Selection
*****

Description Mauro Matteo Cascella 2020-05-06 10:51:08 UTC
A vulnerability affecting Bluetooth LE Secure Connections was found in the Bluetooth Core specification versions 4.0 through 5.2 and BR/EDR Secure Simple Pairing in the Bluetooth Core specification versions 2.1 through 5.2. The flaw could allow an attacking device to successfully intercede as a man-in-the-middle (MITM) between two pairing devices. To do this, the attacker must negotiate a numeric compare procedure with one device and a passkey pairing procedure with the other, and the user must erroneously enter the numeric compare value as the passkey and accept pairing on the numeric compare device.

Comment 1 Mauro Matteo Cascella 2020-05-07 16:32:00 UTC
As per the report: "For this attack to be successful, an attacking device would need to be within wireless range of two vulnerable Bluetooth devices that were establishing either an LE or a BR/EDR encrypted connection without existing shared credentials (LTK or link key). At least one device must permit entry of a passkey, and the other must support a display capable of representing six decimal digits."

*****

Goals
[1] In the Bluetooth vulnerability report, which Bluetooth Core specification versions are affected for BR/EDR Secure Simple Pairing?
[2] Write the next part of the Bluetooth vulnerability report, picking up after its final sentence.
The material that comes after this text is not needed for anything here.

*****

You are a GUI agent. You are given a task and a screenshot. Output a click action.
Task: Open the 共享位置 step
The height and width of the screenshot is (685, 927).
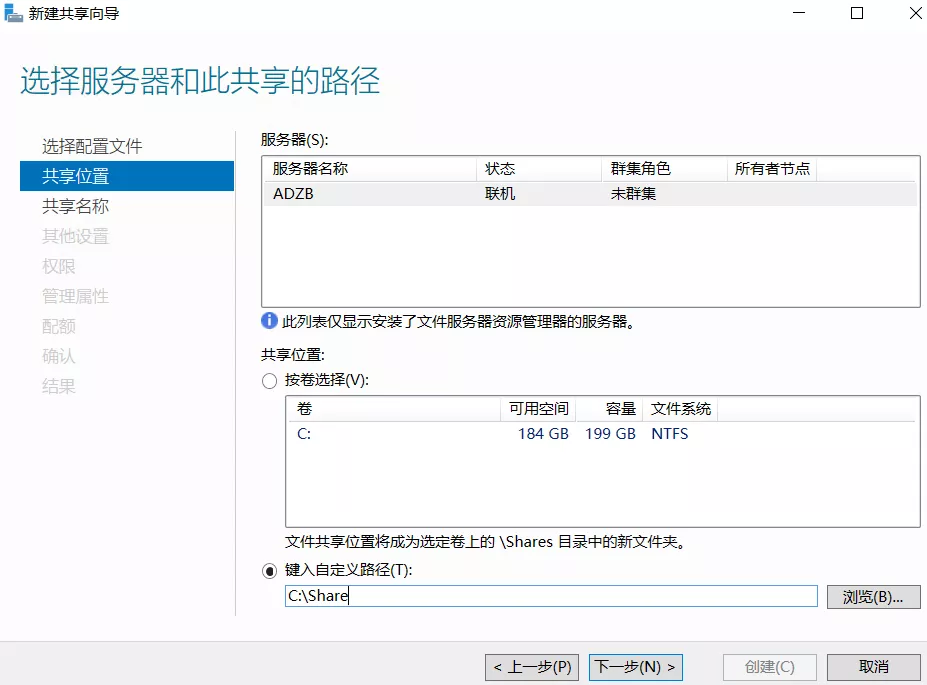pyautogui.click(x=76, y=176)
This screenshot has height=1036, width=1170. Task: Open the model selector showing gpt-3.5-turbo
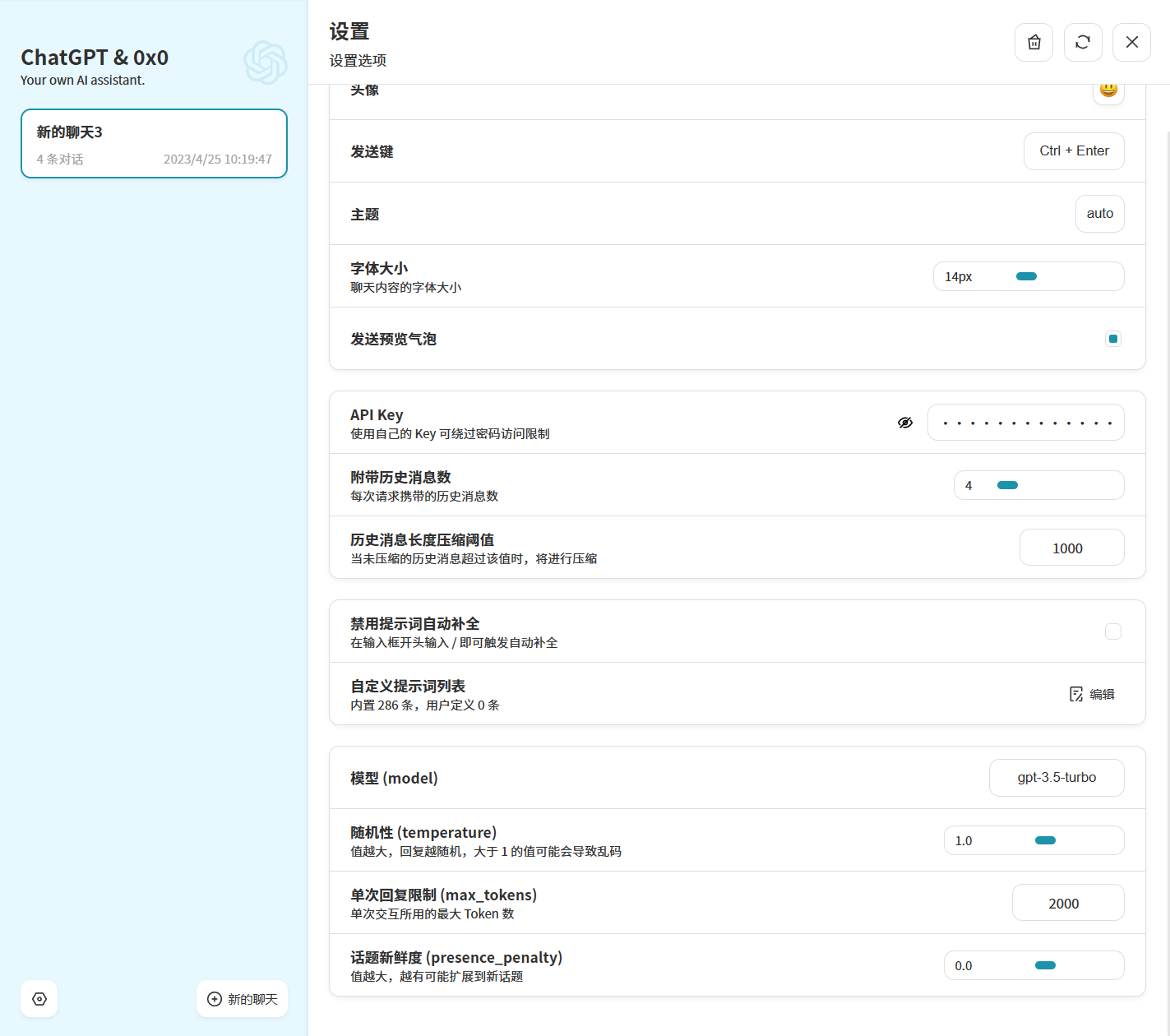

*****

Per-task answers
[1] Versions 2.1 through 5.2.

[2]
In the BR/EDR Secure Simple Pairing scenario, only devices operating as a keyboard for the purposes of pairing may be used to enter the passkey, thus partially lowering the exposure of the flaw.

Comment 3 Mauro Matteo Cascella 2020-05-07 16:41:51 UTC
Acknowledgments:

Name: CERT

Comment 5 Mauro Matteo Cascella 2020-05-13 15:02:29 UTC
Mitigation:

Use the Out of Band (OOB) pairing mechanism if possible. Disabling Bluetooth may be a suitable alternative for some environments, please refer to the Red Hat knowledgebase solution [1] for how to disable Bluetooth in Red Hat Enterprise Linux.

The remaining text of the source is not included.